🤖 AI Summary
Existing neural network complexity modeling relies excessively on statistical entropy, failing to capture causal algorithmic regularities. Method: This work proposes a novel paradigm for Binary Neural Network (BNN) training analysis grounded in algorithmic information theory, introducing algorithmic probability and the universal distribution into BNN training for the first time. Framed around the principle “training as algorithmic compression,” it establishes a causally interpretable framework for dynamically characterizing complexity.

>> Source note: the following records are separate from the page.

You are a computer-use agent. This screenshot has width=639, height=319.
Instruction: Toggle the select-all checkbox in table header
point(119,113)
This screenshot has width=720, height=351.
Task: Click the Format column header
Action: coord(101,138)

Block Decomposition Method (BDM) is employed to approximate algorithmic complexity, enabling stable measurement of structural evolution. Results: Experiments demonstrate that BDM-based complexity measures exhibit superior robustness over conventional entropy-based metrics, consistently showing stronger negative correlation with training loss across diverse model scales and random seeds—providing critical empirical validation for the algorithmic compression hypothesis.
📝 Abstract
Understanding and controlling the informational complexity of neural networks is a central challenge in machine learning, with implications for generalization, optimization, and model capacity. While most approaches rely on entropy-based loss functions and statistical metrics, these measures often fail to capture deeper, causally relevant algorithmic regularities embedded in network structure. We propose a shift toward algorithmic information theory, using Binarized Neural Networks (BNNs) as a first proxy. Grounded in algorithmic probability (AP) and the universal distribution it defines, our approach characterizes learning dynamics through a formal, causally grounded lens. We apply the Block Decomposition Method (BDM) -- a scalable approximation of algorithmic complexity based on AP -- and demonstrate that it more closely tracks structural changes during training than entropy, consistently exhibiting stronger correlations with training loss across varying model sizes and randomized training runs. These results support the view of training as a process of algorithmic compression, where learning corresponds to the progressive internalization of structured regularities. In doing so, our work offers a principled estimate of learning progression and suggests a framework for complexity-aware learning and regularization, grounded in first principles from information theory, complexity, and computability.